Fall Viewing Room

1 – 30 November, 2020

Bertrand Lavier

Walt Disney Productions 1947-2013 No 15, 2013, Acrylic and oil painting on canvas,diam.120 cm

Since the late 1960s, Bertrand Lavier (b. 1949, France) has created a complex and eclectic universe creating artworks that challenge and questions the notion of the identity of the artist, and the relationship between the artists ego and the rest of the world, each work of his, is a sardonic dare towards the insufferable codes and rules of the art system and of contemporary culture.

Major point of reference in the artist’s oevre is the “Walt Disney” series through which paintings and sculptures that previously existed only in mass-produced strip cartoons in comic books have become real, three-dimensional artworks.


Images from the publication Walt Disney Productions, Bertrand Lavier, editions Dilecta, 2012

Jonathan Meese

“DR. FRESH FOR K.U.N.S.T.!”, 2019
Acrylic on canvas
270,4 x 180,3 x 4 cm

Jonathan Meese (b.1970, Tokyo) appeared on the international art scene back in 1998 and is now one of the contemporary art world’s most enigmatic, seductive and rebellious figures. He is renowned for his multi-faceted work, including wildly exuberant paintings that mix personal hieroglyphics and collage, installations, ecstatic performances, and a powerful body of sculptures in a variety of media.
At the core of his work remains an unrelenting sense of history, based on intimate drawings, symbols and objects which form the mythological universe of his life’s work, drawing in the innocent by-stander almost by force.

Jonathan Meese installation view of first room
Jonathan Meese installation view of first room

Installation views from the artist’s solo exhibition at Bernier/Eliades | Athens, in 2019 | Photos by Boris Kirpotin

Rallou Panagiotou

“No More Black Shoe”, 2019
Marble, lacquered wood and wool
257,7 x 118,6 cm

Rallou Panagiotou (b.1978, Greece) creates sculptural topologies with composite materiality and formal conciseness. Assembled from highly mediated fragments of built environments, anatomized commodities and traces of gestures, her work collapses distinctions between different orders of objects and technologies via a currency of emotions.


Susan Rothenberg

Primo, 2007, Oil on canvas, 198 x 213,5 cm

Susan Rothenberg’s (1945 – 2020) early works that came to prominence in the 1970s New York art world, were mainly large acrylic, figurative paintings of horses. Since the 1990s her works were mostly reflections of her move from New York to New Mexico. With the use of thickly layered and intense brushwork, her paintings acquire life and depict scenes from everyday life – either an unpleasant event or a moment of remembrance.

A distinctive element also of her works is a tilted perspective which attributes to the work an eerily objective psychological edge.

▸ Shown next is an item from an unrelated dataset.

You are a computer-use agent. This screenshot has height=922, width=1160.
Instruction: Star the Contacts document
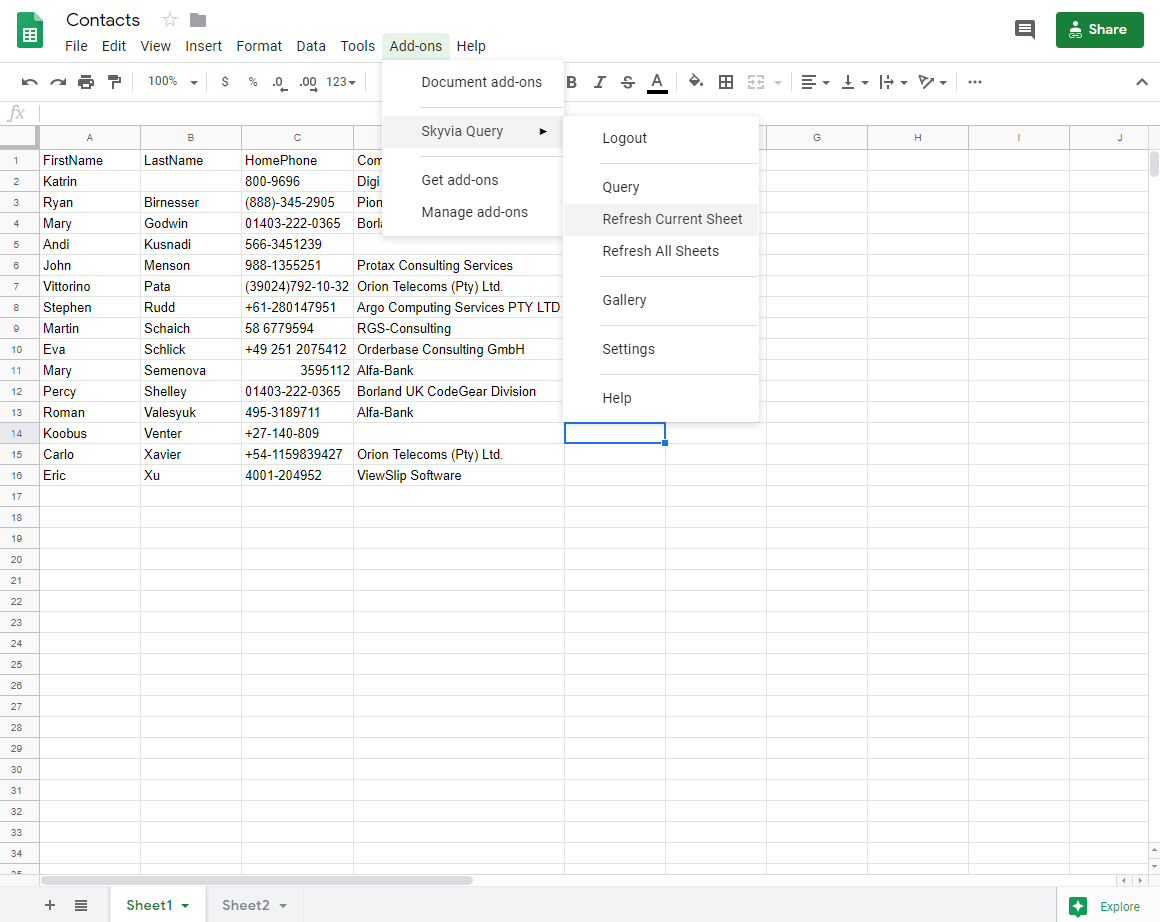pos(170,20)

Installation views from the artist’s solo exhibition at Bernier/Eliades | Athens, in 2008 | Photos by Boris Kirpotin

Robert WILSON "Elk", 2018-2019, UHD video seamless loop 75'' Plasma Monitor/ digital player/speaker, Ed. 2/2

Robert Wilson

Elk, 2019
UHD video seamless loop
75” Plasma Monitor/ digital player/speaker
Ed. 2/2

The video portraits of Robert Wilson (b. 1949, USA) infuse references found in painting, sculpture, design, architecture, dance, theater, photography, television, film and contemporary culture. The final result on the HD monitor resembles a photograph, but on closer inspection reveals Wilson’s highly developed theatrical language in conjunction with the startling clarity and precision of HD video.